If you are looking for an approximate match ("fuzzy"), use the Match Codes node on each columns that should be part of your matching rules. These match codes can be used as input to the clustering node described below.
Use a Clustering node to create match rules using a combination of match codes where you want fuzziness in the match and non-match code columns where you want exact matches. Choose the sort output option.
Once you have match clusters (these are groupings of records that appear, based on your match rules, to be similar enough to be considered the same data), use a Surviving Record Identification node to build rules to compose a "best record," which is a combination of the values you want from the matched rows, into a single row to represent all the data that has been matched in each cluster. The end result of this node should be single "best records" that represent unique data in your original two sources.
Select a Data Target (Insert) node to choose your SQL Server database as the target and write the results there.

If you haven't tracked down good examples on the SAS support site, one good alternative source is the online proceedings from past SAS Global Forums.

Ron

Cyclist · Posted 06-02-2016 08:20 AM

Hi Ron,

many thanks for your reply.

I have managed to do everything you said up to clustering part (inclusive).

Now I am at the point where my clusters have between few hunderts and few thousand rows.

I would really appreciate if you could give me the detailed explanation with a simple examle of the next step - using Surviving Record Identification node.

Regards!

d.

Cyclist · Posted 06-02-2016 08:55 AM

In additon to my previous question, I would also like to ask for the guidelines in matching the adresses from Contract_Config table to AddressMaster table.

The table Contract_Config contains different types of adresses (4 types) with the corresponding fields (see the attachment). Each of those 4 types of addresses has to be matched with the adressMaster table (which contains only one set of fields for address definition - seet the attachment).

I am at the stage where I have (a) defined the data connections, and (b) loaded the data with the data source nodes. How do I need to proceed, which nodes I need to use, and how can I join 4 different types of addresses from one table with adressmaster?

NOTE: the date in the contract config table is not clean. Meaning for example, LINE_LINE_STREET field contains not only information about the street, but also the information about the house/door number. Does that mean parsing has to be applied before Data Union step?

EDIT_1: I have also attached the screenshot of the data job. Is this the correct approach?

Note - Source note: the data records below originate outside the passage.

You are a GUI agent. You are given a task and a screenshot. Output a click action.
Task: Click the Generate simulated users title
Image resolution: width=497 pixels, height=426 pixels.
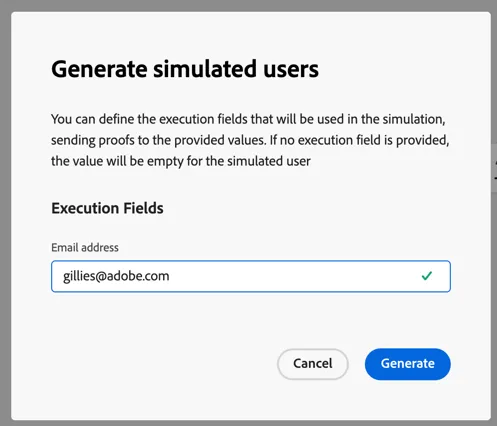coord(185,69)
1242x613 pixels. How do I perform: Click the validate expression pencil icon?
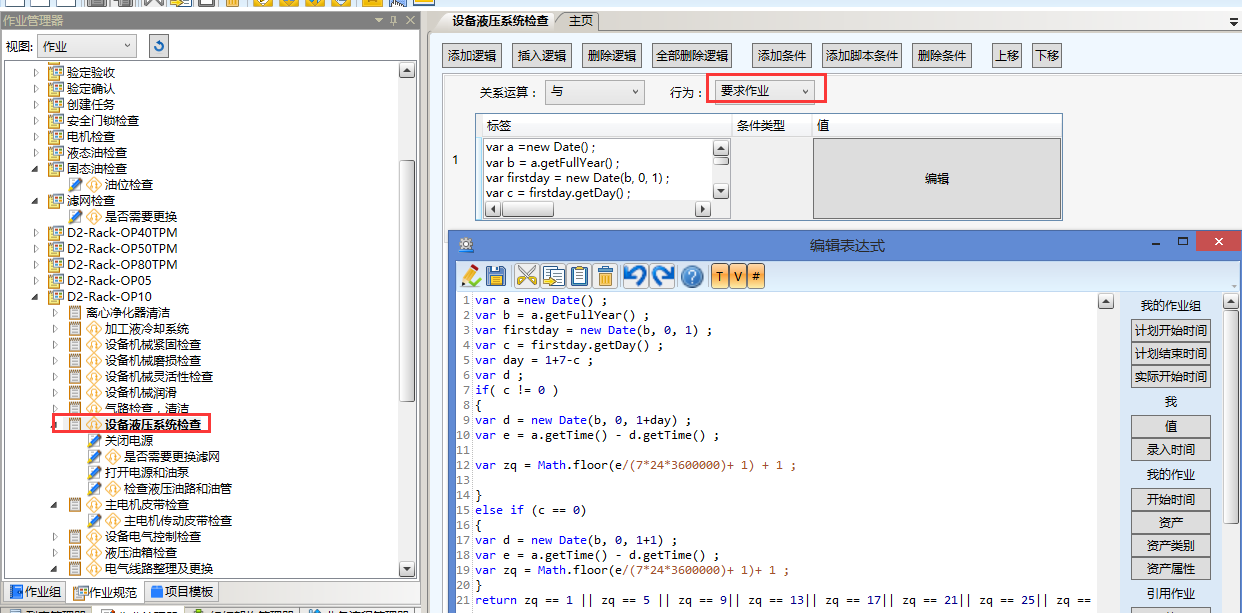coord(470,277)
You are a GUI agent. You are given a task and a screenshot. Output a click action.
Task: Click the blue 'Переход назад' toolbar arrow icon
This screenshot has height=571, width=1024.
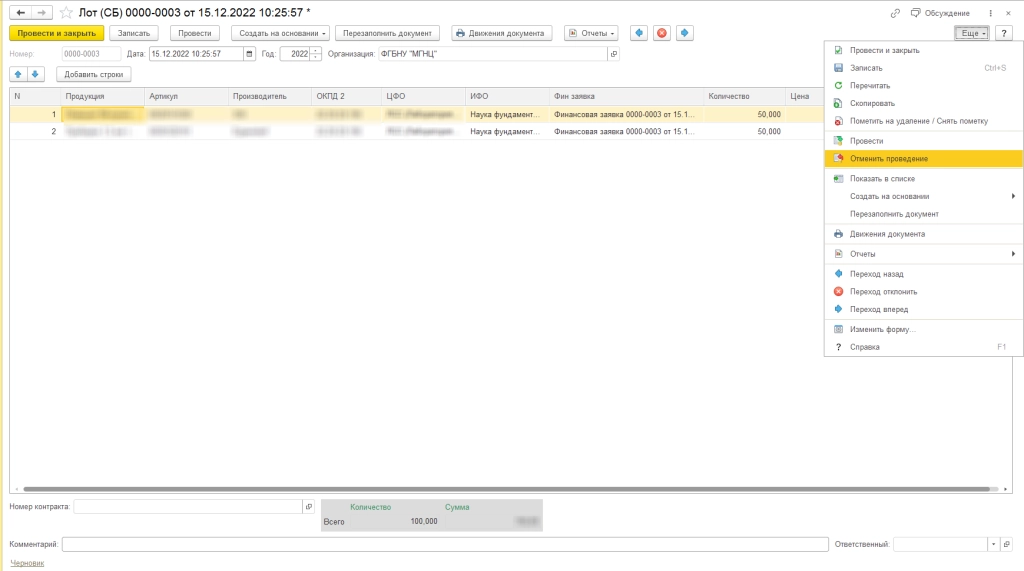tap(638, 33)
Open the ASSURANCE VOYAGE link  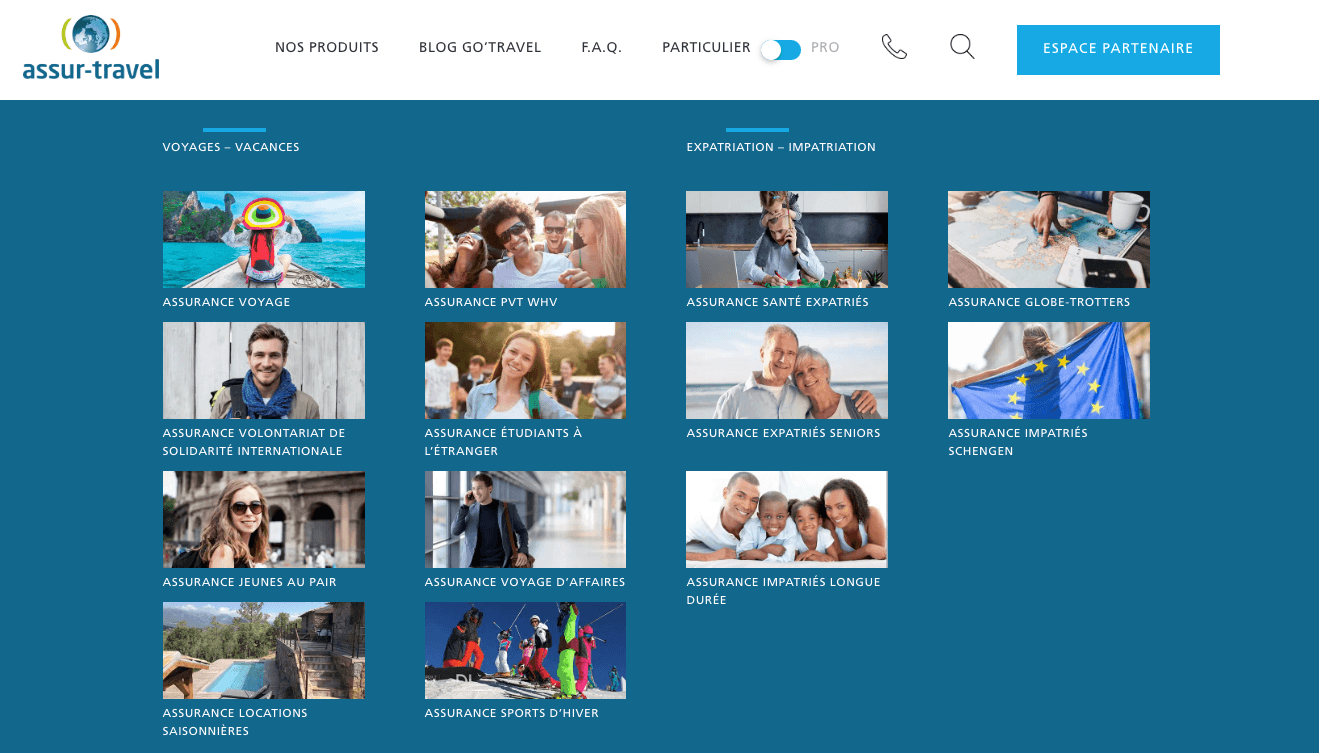226,301
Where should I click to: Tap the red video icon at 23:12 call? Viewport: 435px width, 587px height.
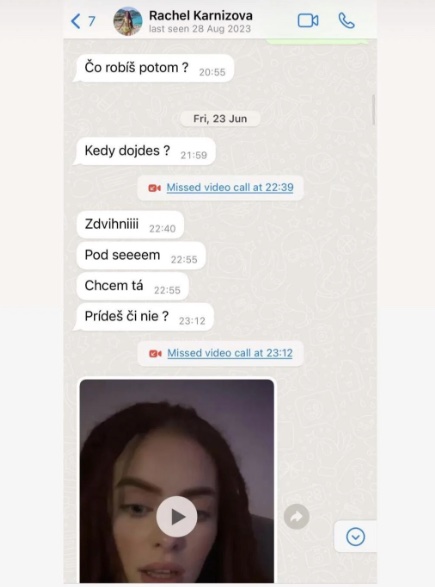coord(155,353)

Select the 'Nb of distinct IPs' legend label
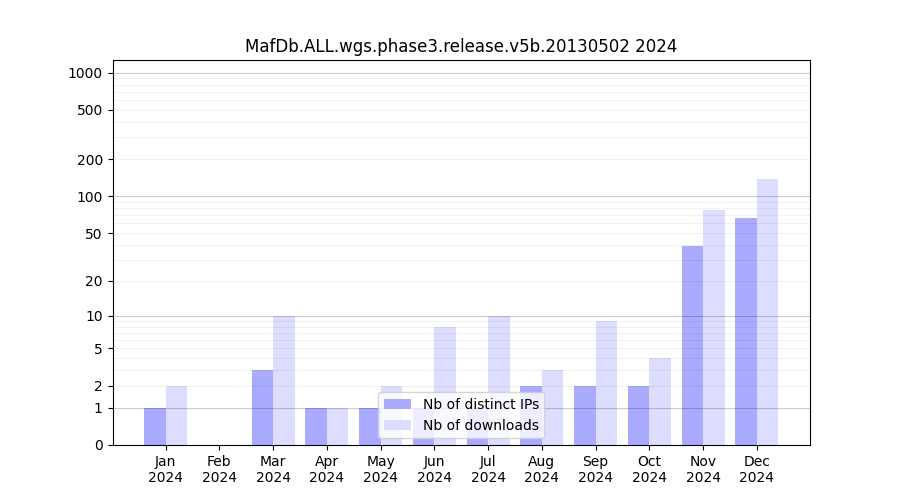click(x=480, y=404)
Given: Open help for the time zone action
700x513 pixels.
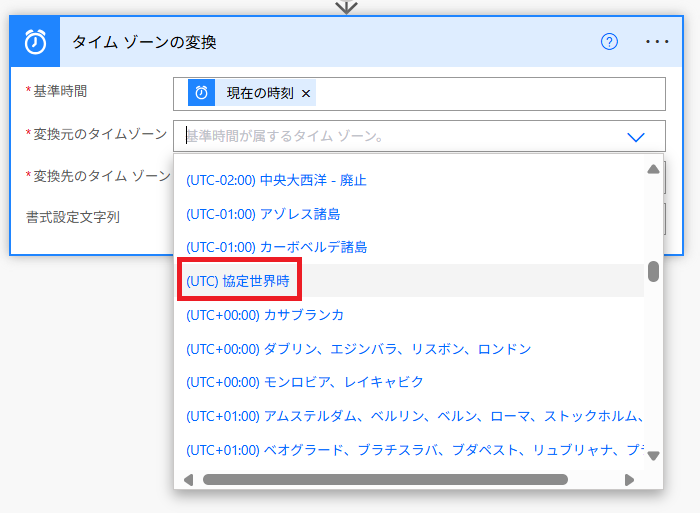Looking at the screenshot, I should (x=609, y=42).

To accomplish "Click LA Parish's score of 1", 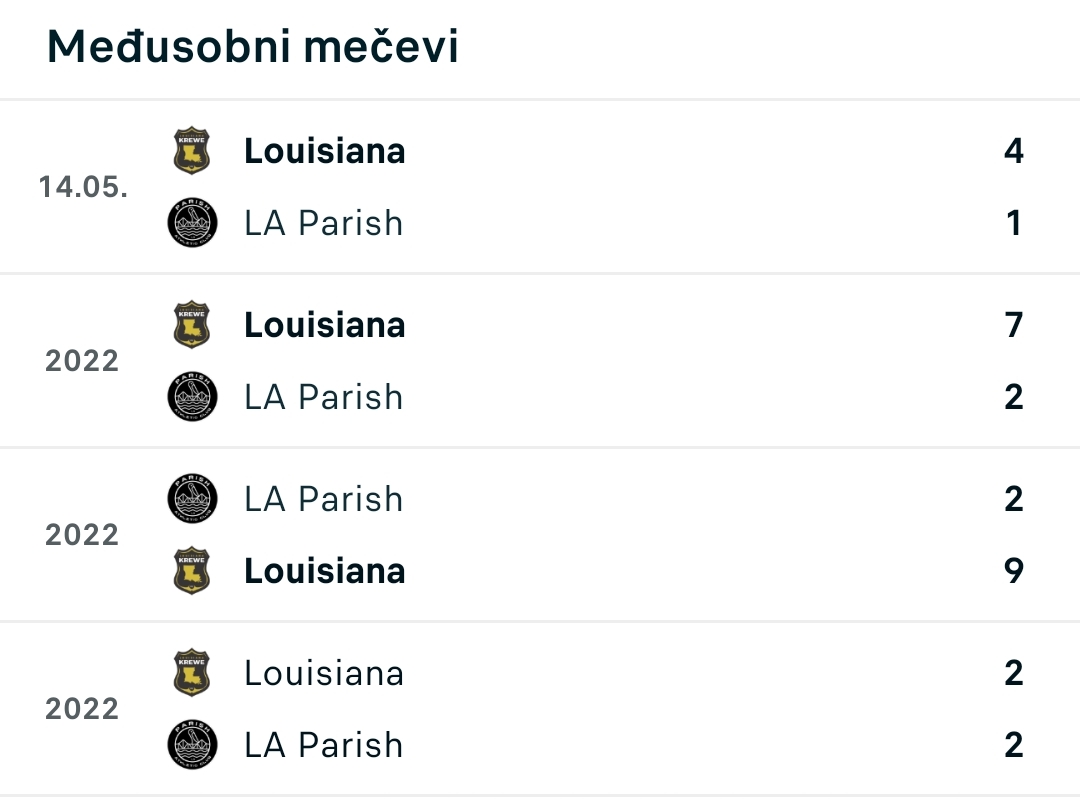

I have also attached the screenshot of the node Surviving Record Identification. Can you please help me with the definition?

Looking forward to your reply.

Best regards,

d.

RonAgresta · Posted 06-02-2016 11:48 AM

Read the documentation on cross-field clustering rules. That's the approach you will want to use to attempt to match addresses across columns.
Look into using a Parsing node before the Union step to break apart data into smaller tokens so you can align things better. If a parse definition does not exist for your scenario, you may have to use an Expression node and some regular expression code to help you out. Or, if you really want to get into advanced topics, you can use the Customize component and create custom QKB parse definitions to break apart the address data to meet your needs.
For the Surviving Record Identification node, if you add no rules, then one record from the cluster will be used to represent the entire cluster somewhat randomly. What you should really be doing is determining a) what record do you want to select as the "base" best record (record level rules) and b) determining what field values you want to end up in the best record (field level rules). The documentation for DM Studio describes this in more detail.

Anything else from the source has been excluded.